BEFORE it closed, it was owned by a bank that said it didn't close branches to make way for trendy wine bars.

Now the former Nat West Bank in Wood Street is helping flog trendy flats and might become a trendy wine bar yet.

The ex-bank is currently being used by developers Prowting Homes as an information centre for The Pinnacle, its luxury flats development in nearby High Street.

But when the developers move out of the site next September, the wine bar could arrive soon after.

Prowting Homes regional director Barry Stiles told the Evening Advertiser his firm was letting the site on a month by month basis from its owners Woodband, whose application to create a wine bar there is still with Swindon Council.

With six of the 32 flats at The Pinnacle sold within a week of the information centre opening, Mr Stiles said he thought Prowting Homes' stay in Wood Street would be a fairly short one.

"It will be here as long as we need to be here," he said.

"As soon as the development's sold out, we'll probably take all other enquiries about customer care back to Richard James, our estate agents.

"It's a temporary thing.

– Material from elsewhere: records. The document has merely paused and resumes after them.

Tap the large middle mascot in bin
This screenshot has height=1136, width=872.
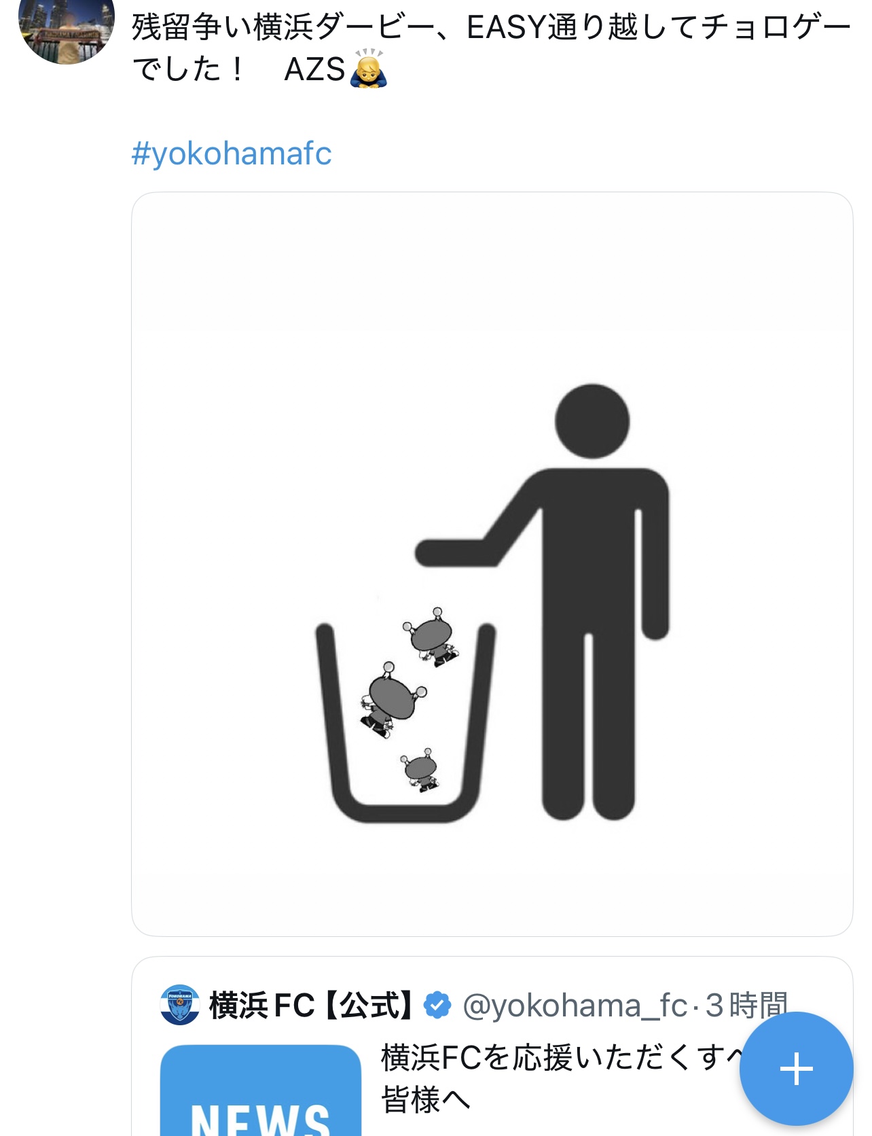tap(391, 700)
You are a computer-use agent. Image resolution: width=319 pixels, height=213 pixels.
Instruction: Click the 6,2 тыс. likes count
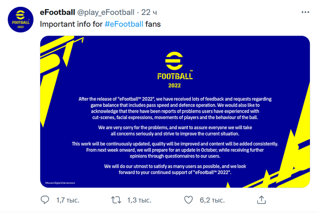212,200
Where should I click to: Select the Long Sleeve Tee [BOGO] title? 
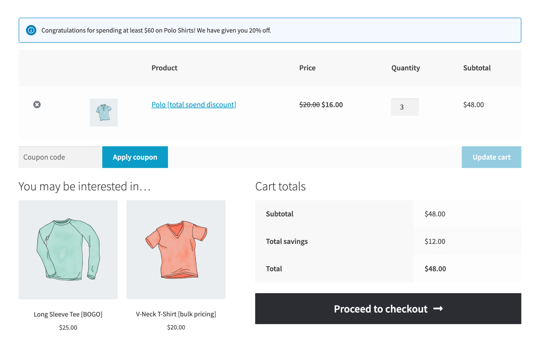pos(68,314)

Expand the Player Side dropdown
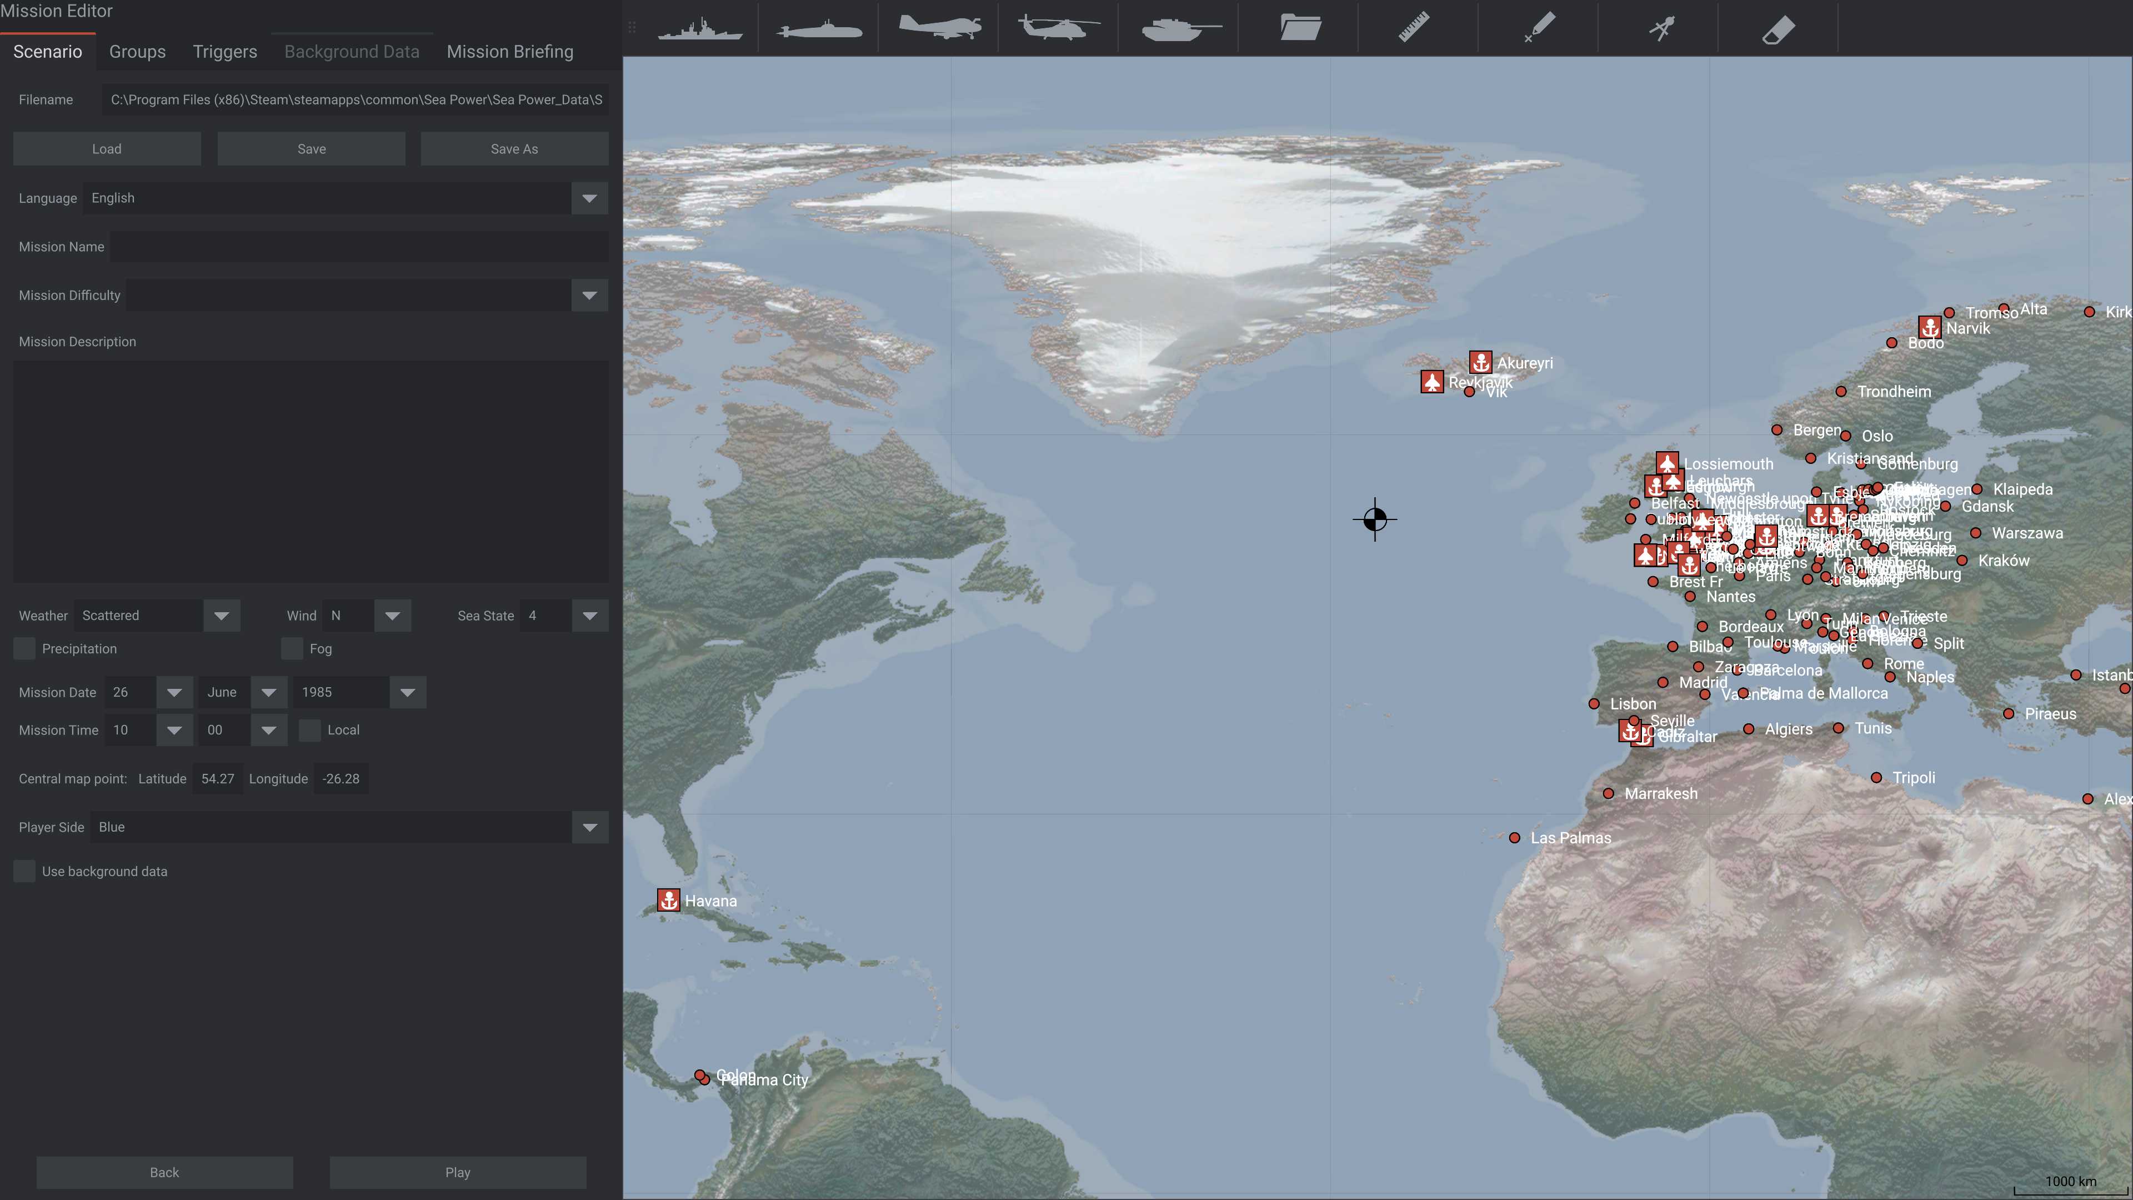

I would say we will probably only be here up to the occupation of the first Pinnacle blocks in September."

The progress of the wine bar plan has been held up for almost a year by detailed negotiations between Woodband and the council, but council spokesman Lynda Fleming said councillors would be getting a chance to vote on it soon.

"The consultations with the would-be developers are nearing an end, and we hope we'll be able to go to the committee early in the New Year," she said.

The information centre, which is open from Thursday to Monday between 10.30am and 5.30pm, features on its outside pictures of professional model Kendra, whose face has become a familiar sight on billboards around the town.

Mr Stiles said Kendra and her slogan, "It's just what I wanted", represented the company's idea of a Utopian customer, and the kind of comments she would make about a flat at The Pinnacle.

Customers calling at the information centre can view a sample kitchen and bathroom, and choose from a range of tiles and other fittings.

News of the wine bar application, in January, led to accusations from traders and community banking groups that Nat West's advertising, promising it did not close branches like other banks, was hypocritical.